Let:
$\nabla$ denote dell operator with respect to field coordinate (origin)
$\nabla'$ denote dell operator with respect to source coordinates
The electric field at origin due to an electric dipole distribution in volume $V$ having boundary $S$ is:
\begin{align} \int_V \dfrac{(\mathbf{M} \cdot \hat{r}) (\hat{r})}{r^3} dV &=-\nabla \left( \int_V \dfrac{\mathbf{M} \cdot \hat{r}}{r^2} dV \right)\\ &=-\nabla \left[ \int_V \mathbf{M} \cdot \nabla' \left( \dfrac{1}{r} \right) dV \right]\\ &=-\nabla \left[ - \int_V \dfrac{\nabla' \cdot \mathbf{M}}{r} dV + \int_V \nabla' \cdot \left(\dfrac{\mathbf{M}}{r} \right) dV \right] \\ &=-\nabla \left( \int_V \dfrac{-\nabla' \cdot \mathbf{M}}{r} dV + \oint_S \dfrac{\mathbf{M} \cdot \hat{n}}{r} dS \right)\\ &=\int_V \dfrac{-\nabla' \cdot \mathbf{M}}{r^2}(\hat{r}) dV + \oint_S \dfrac{\mathbf{M} \cdot \hat{n}}{r^2} (\hat{r}) dS\\ \end{align}
In the above equation, we applied the vector identity $\mathbf{A} \cdot \nabla\psi=-(\nabla \cdot \mathbf{A})\psi + \nabla \cdot (\psi \mathbf{A})$ and the divergence theorem.
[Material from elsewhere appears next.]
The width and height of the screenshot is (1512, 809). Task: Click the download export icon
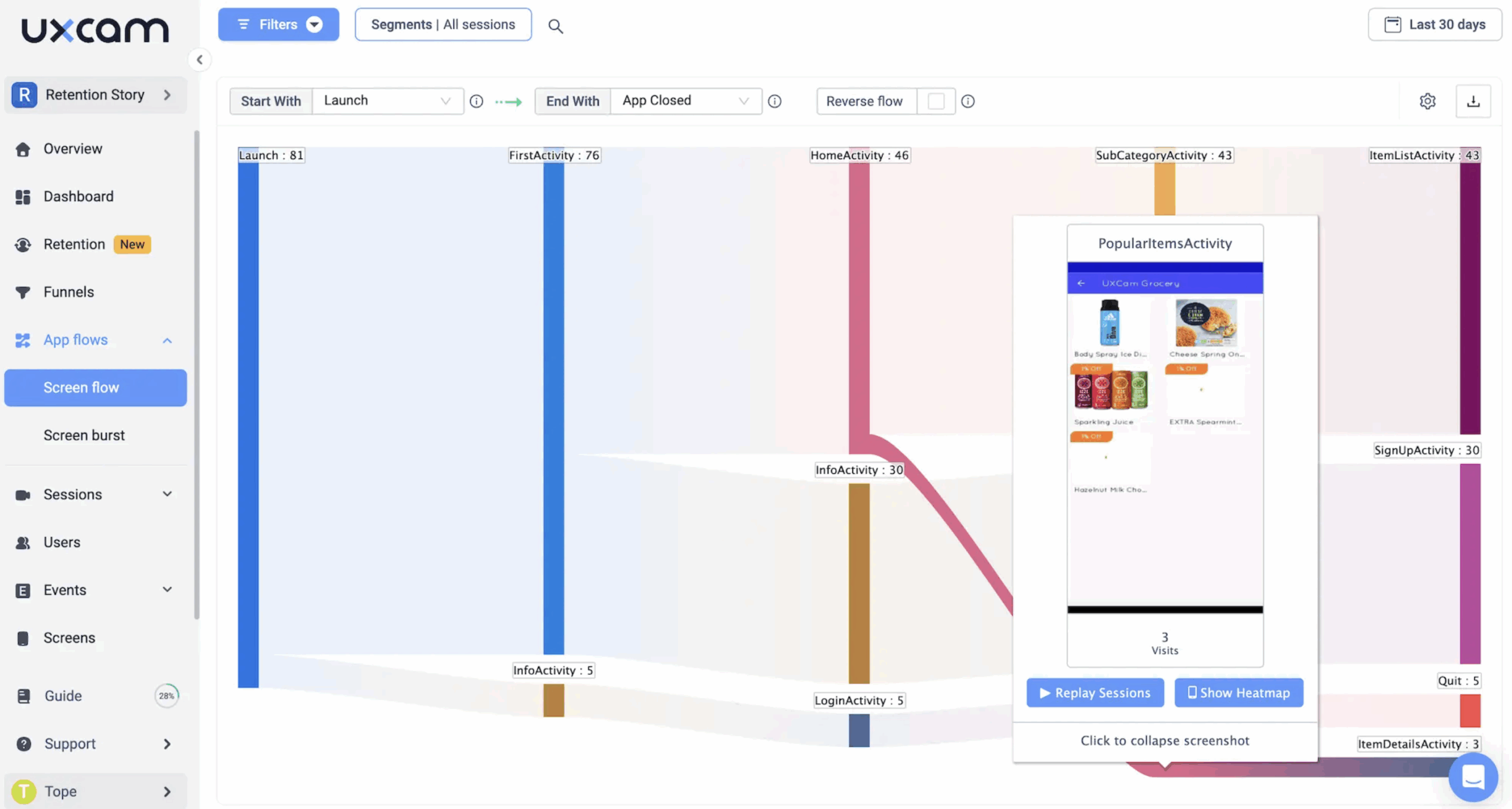click(x=1473, y=101)
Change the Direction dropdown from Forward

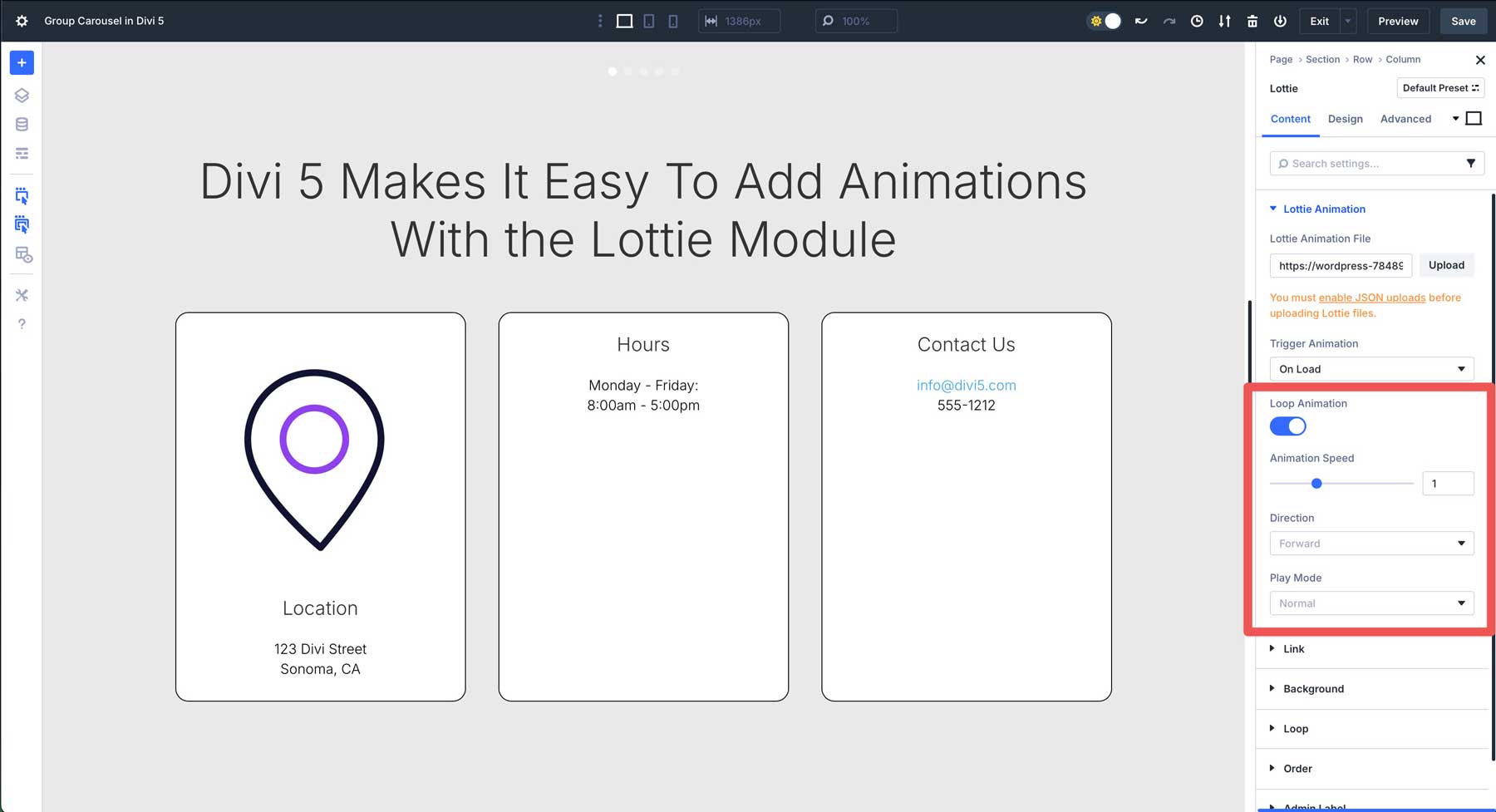point(1371,543)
If the origin point is not on boundary $S$ but inside $V$:
\begin{align} LHS&=\int_V \dfrac{(\mathbf{M} \cdot \hat{r}) (\hat{r})}{r^3} dV\\ &=\int_V \dfrac{(\mathbf{M} \cdot \hat{r}) (\hat{r})}{r^3}\ r^2 \sin\theta\ d\theta\ d\phi\ dr\\ &=\int_V \dfrac{(\mathbf{M} \cdot \hat{r}) (\hat{r})}{r}\ \sin\theta\ d\theta\ d\phi\ dr\\ \end{align}
$(1)$ Here the integrand contains a singular point and hence the integral diverges.
$$\text{}$$
\begin{align} RHS&=\int_V \dfrac{-\nabla' \cdot \mathbf{M}}{r^2}(\hat{r}) dV + \oint_S \dfrac{\mathbf{M} \cdot \hat{n}}{r^2} (\hat{r}) dS\\ &=\int_V \dfrac{-\nabla' \cdot \mathbf{M}}{r^2}(\hat{r})\ r^2 \sin\theta\ d\theta\ d\phi\ dr + \oint_S \dfrac{\mathbf{M} \cdot \hat{n}}{r^2} (\hat{r}) dS\\ &=-\int_V \nabla' \cdot \mathbf{M}\ (\hat{r})\ \sin\theta\ d\theta\ d\phi\ dr + \oint_S \dfrac{\mathbf{M} \cdot \hat{n}}{r^2} (\hat{r}) dS \end{align}
$(2)$ Here both the integrands contain no singular point and hence the integrals converge.
$(1)$ and $(2)$ contradicts. Why is there such a contradiction?